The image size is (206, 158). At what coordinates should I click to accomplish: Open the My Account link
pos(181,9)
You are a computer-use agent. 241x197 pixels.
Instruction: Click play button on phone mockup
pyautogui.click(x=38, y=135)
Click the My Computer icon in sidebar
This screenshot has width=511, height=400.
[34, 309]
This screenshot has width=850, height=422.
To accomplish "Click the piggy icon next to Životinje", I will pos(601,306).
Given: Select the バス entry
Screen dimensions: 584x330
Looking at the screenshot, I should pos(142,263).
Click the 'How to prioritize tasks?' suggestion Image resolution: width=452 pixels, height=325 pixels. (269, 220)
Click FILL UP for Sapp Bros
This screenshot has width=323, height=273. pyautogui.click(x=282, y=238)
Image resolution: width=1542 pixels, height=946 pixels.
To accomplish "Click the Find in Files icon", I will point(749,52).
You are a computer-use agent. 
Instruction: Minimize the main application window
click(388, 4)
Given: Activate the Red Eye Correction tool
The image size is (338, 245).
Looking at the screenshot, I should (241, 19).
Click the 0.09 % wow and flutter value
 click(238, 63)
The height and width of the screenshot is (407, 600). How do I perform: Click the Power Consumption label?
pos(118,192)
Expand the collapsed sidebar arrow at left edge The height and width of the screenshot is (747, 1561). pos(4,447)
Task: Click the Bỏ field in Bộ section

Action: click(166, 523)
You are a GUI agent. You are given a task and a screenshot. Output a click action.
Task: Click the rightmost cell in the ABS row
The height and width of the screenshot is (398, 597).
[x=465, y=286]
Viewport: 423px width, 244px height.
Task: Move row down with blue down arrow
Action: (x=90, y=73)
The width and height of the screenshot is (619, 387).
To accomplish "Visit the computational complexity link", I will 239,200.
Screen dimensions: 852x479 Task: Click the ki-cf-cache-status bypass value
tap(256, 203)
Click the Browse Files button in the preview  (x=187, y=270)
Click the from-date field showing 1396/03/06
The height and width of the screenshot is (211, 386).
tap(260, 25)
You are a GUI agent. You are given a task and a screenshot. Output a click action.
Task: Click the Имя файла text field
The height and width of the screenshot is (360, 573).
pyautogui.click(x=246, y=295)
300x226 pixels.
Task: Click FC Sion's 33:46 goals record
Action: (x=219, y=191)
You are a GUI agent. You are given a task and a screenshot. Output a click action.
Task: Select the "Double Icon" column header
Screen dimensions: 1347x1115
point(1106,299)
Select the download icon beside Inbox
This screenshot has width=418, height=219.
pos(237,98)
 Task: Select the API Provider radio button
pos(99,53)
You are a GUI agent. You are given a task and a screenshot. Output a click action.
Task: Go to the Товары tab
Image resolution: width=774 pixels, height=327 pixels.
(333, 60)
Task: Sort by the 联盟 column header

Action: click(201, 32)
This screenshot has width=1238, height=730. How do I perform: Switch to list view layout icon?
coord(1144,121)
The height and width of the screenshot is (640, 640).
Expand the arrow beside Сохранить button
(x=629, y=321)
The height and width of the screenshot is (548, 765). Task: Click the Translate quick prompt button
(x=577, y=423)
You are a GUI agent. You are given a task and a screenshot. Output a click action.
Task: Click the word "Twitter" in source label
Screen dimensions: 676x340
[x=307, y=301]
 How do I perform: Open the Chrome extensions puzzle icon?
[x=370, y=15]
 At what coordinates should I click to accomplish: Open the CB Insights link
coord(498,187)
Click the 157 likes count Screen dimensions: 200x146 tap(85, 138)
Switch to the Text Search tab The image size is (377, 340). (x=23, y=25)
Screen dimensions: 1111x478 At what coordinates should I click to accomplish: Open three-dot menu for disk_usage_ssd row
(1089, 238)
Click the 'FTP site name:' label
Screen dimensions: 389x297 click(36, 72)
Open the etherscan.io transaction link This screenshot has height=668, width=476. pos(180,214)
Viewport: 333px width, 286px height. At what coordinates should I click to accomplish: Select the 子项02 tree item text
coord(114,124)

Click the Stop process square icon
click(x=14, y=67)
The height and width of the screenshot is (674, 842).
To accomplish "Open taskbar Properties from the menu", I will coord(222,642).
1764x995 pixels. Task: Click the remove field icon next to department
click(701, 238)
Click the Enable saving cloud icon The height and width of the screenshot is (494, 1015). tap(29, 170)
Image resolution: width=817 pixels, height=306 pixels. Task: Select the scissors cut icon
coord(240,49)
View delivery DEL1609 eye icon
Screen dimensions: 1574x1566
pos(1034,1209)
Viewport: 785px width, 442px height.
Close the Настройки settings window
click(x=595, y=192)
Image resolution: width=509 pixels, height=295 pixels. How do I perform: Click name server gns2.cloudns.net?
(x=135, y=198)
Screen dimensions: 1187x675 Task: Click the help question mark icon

= What is needed =
Rewrite the rows from the line containing "Click the Browse" through the line containing "Action: (x=219, y=191)", putting "input box" wherever "text field" appears and leaving everything else as it is.

= Exercise output =
Click the Browse Files button in the preview  (x=187, y=270)
Click the from-date field showing 1396/03/06
The height and width of the screenshot is (211, 386).
tap(260, 25)
You are a GUI agent. You are given a task and a screenshot. Output a click action.
Task: Click the Имя файла input box
The height and width of the screenshot is (360, 573).
pyautogui.click(x=246, y=295)
300x226 pixels.
Task: Click FC Sion's 33:46 goals record
Action: (x=219, y=191)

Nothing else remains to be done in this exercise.